===== Records for the task

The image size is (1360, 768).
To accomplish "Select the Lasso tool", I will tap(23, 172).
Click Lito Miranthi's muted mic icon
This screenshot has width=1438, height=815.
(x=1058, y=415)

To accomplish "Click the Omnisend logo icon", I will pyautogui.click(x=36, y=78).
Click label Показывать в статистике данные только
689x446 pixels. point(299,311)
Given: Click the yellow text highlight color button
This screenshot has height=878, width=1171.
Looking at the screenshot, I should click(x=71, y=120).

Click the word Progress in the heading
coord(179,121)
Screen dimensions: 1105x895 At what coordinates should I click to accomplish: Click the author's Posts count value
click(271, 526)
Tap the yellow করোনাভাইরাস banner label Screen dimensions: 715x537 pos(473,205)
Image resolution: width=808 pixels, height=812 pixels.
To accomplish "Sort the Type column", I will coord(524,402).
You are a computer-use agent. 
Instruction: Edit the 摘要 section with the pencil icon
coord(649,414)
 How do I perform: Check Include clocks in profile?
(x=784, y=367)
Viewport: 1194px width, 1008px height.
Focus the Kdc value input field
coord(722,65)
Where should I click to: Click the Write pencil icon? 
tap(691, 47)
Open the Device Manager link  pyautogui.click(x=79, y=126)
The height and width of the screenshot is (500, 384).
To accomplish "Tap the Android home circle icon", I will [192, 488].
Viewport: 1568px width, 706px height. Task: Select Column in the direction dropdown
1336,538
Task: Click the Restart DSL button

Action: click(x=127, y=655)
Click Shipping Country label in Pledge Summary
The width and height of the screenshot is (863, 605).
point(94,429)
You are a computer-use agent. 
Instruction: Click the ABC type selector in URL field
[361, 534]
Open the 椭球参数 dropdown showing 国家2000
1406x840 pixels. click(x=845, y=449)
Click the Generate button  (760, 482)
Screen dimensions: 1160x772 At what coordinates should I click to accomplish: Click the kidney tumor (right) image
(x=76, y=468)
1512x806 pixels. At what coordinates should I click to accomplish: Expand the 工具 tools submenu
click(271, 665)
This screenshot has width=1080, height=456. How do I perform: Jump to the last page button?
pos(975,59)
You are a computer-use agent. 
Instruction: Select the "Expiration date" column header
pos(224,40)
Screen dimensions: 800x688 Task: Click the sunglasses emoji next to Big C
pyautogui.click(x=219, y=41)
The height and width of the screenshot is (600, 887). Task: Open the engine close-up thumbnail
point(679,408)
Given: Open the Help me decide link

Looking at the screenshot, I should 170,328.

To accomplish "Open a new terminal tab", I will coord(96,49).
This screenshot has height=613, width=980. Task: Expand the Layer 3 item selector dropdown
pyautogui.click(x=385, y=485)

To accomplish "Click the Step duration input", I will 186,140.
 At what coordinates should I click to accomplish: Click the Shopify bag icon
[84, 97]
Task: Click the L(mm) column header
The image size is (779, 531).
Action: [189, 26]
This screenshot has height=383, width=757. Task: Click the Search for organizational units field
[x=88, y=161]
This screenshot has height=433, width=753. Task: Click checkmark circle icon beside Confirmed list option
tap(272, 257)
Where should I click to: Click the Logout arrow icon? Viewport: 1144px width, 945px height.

==========

> **About this exercise**
Among the records, find each line where the word "yellow" occurs, and copy it.

> **Task answer**
Given: Click the yellow text highlight color button
Tap the yellow করোনাভাইরাস banner label Screen dimensions: 715x537 pos(473,205)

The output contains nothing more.